━━ Material shown ━━
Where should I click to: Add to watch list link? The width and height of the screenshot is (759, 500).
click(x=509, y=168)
━━━
━━ Material shown ━━
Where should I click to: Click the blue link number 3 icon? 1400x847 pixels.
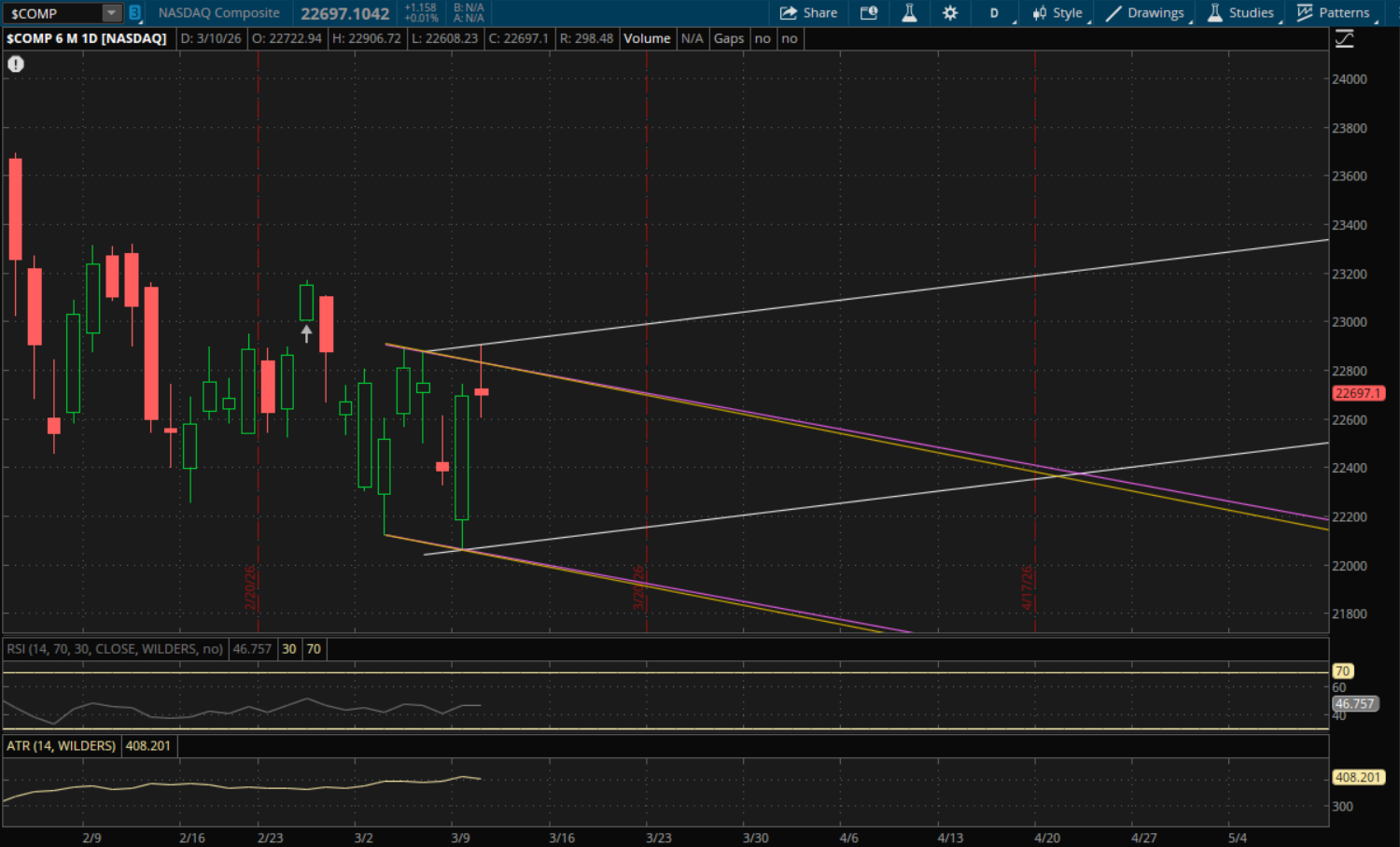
━━━
━━ Material shown ━━
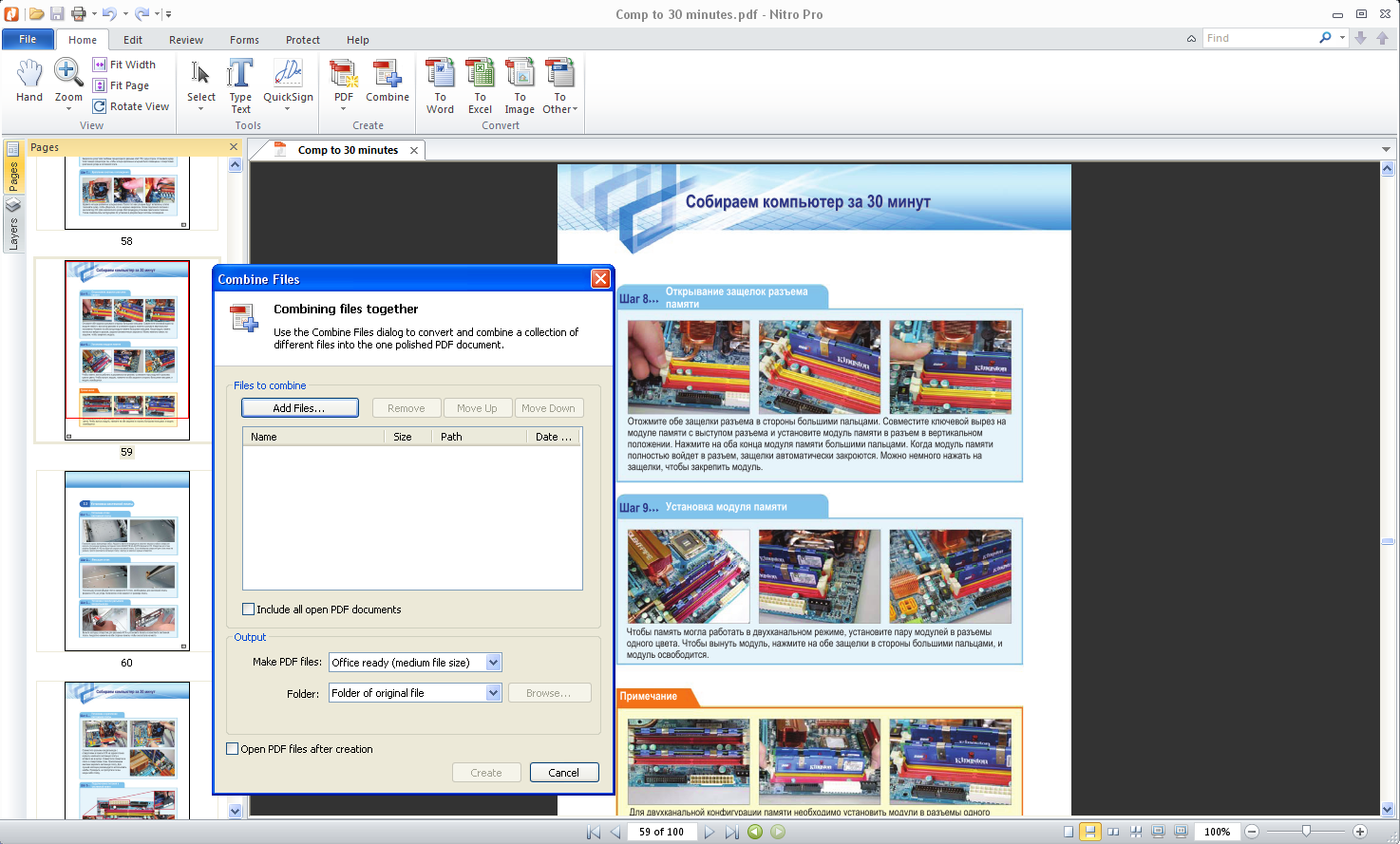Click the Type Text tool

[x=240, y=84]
━━━
What is required:
Shift the answer coordinates in the data by 117. Write out again every line from the line with "Where should I click to: Add" up to and including the line with "click(x=509, y=168)", adding 117 to each x and y coordinate.

Answer to this task:
Where should I click to: Add to watch list link? The width and height of the screenshot is (759, 500).
click(x=626, y=285)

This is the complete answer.